Monday, August 24, 2009

The Three Month Point--I want out

"We have a car--we can drive all the way to Mexico and we'd be fine. We speak Spanish."

This is what I said to Paul--on break from his 4 hour licensure class. You know when you'd rather live illegally in Mexico that you don't want to be where you are.

It's not Memphis per se, although I've never met so many rude people in my whole life in any other place. It's...well...America. I miss Spain.

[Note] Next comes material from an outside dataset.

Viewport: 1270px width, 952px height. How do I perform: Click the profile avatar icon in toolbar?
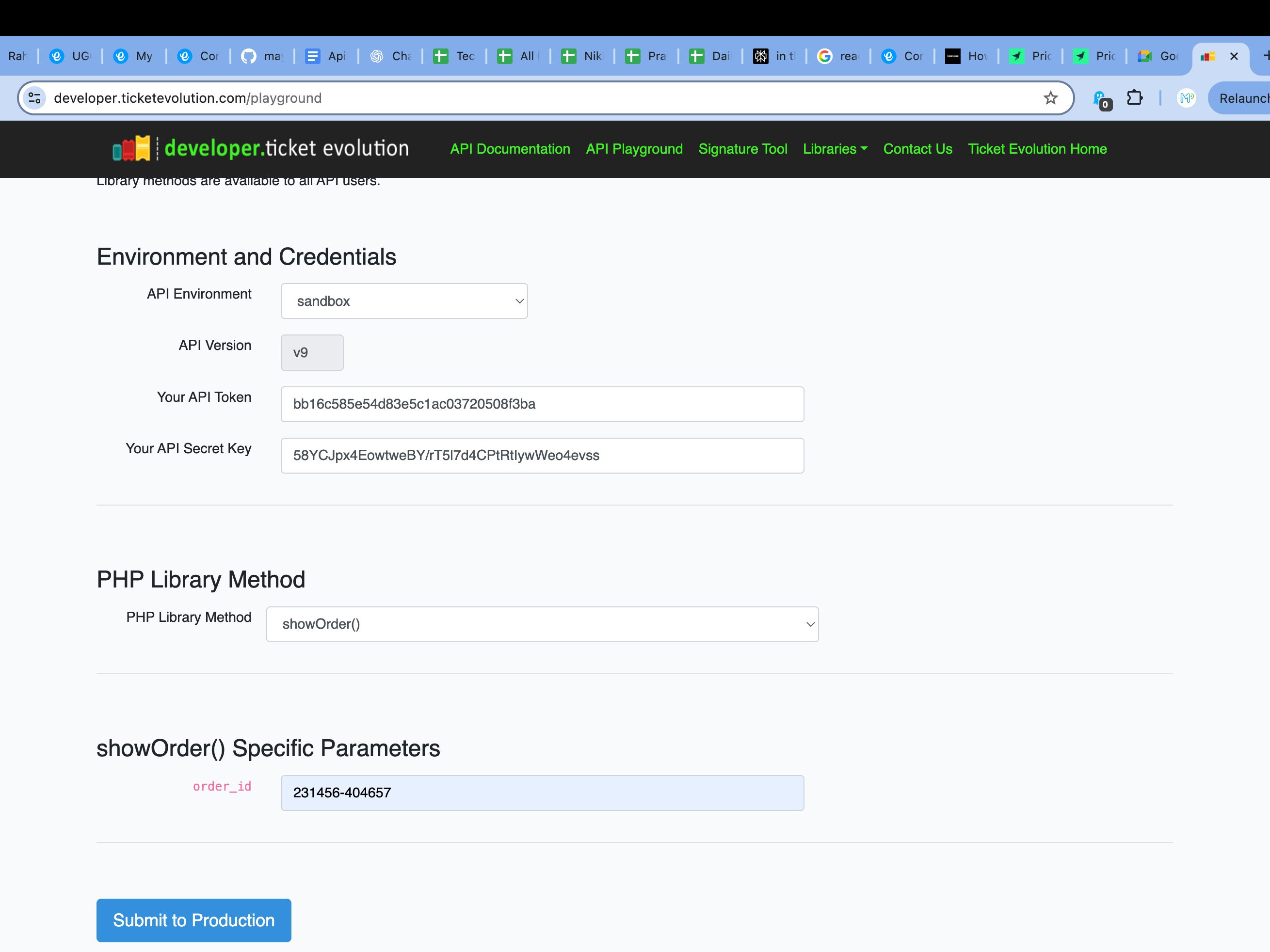point(1186,98)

Sorry. Call me unpatriotic if you will (actually, please don't. I know there are good things about America--I'm just going through the normal process of cultural adjustment so cut me some slack). I'm just at the three month point and all of the things that I don't like about living here are surfacing.

My current big beef:

The American work schedule/pace. Hardly any vacation and ridiculous obsession with your life revolving around your job. Why do we earn big paychecks? So we can work more? I was happier when Paul and I thanked God for another 20 euros that would buy us food for the next 3 or 4 days. I would trade our big apartment, our car, and our paychecks for that again, and for being able to see each other before 9 or 10 p.m (seriously, on our current schedule we won't see each other til 9 or 10 Mon-Wed).

We were happy in Spain.

I miss good, fresh food that didn't have things injected in it to make it last longer so it could be mass produced. Are we any healthier or better off for all the mass produced non-fresh junk that's EVERYWHERE? Seriously people, can we just eat good food???????!!!!!

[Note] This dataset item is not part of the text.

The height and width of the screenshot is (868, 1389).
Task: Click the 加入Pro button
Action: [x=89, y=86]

I miss actually having time to get together with people during the week, and not having to make plans weeks in advance.

I miss trying to make inroads in relationships with the women on my street, little daily conversations in Spanish about how the baby's growing, the weather, etc. I miss neighbors that actually talked to each other.

I miss being in a mixed bag racially and no one caring.

I miss being able to walk or take public transportation everywhere I needed to be. I'm like the cute different one at work just because I bike. And everywhere else needs a car. So more time has to be carved out of the day for exercise because we don't get it naturally. No matter how much I work out at home, I feel like a skin covered blob. I feel like all I want in the world right now is to walk out my door and go somewhere on my own two feet without the fear of there not being a sidewalk or of getting shot.

I don't want to be here.

You get to a certain point in cultural adjustment (and I guess cultural readjustment) that you don't want to be where you are. In Spain I told newcomers that it was the "I hate Spain" phase and it was to be expected. I guess it's the same here. I don't even necessarily want to go back to Spain (who am I kidding? Yes I do.) I just don't want to be here.

Please don't take offense, friends and family. I know there are lots of good things about living here. I just need to be allowed to go through this.

And, if anyone has a couple spare tickets to Spain, I'd take 'em.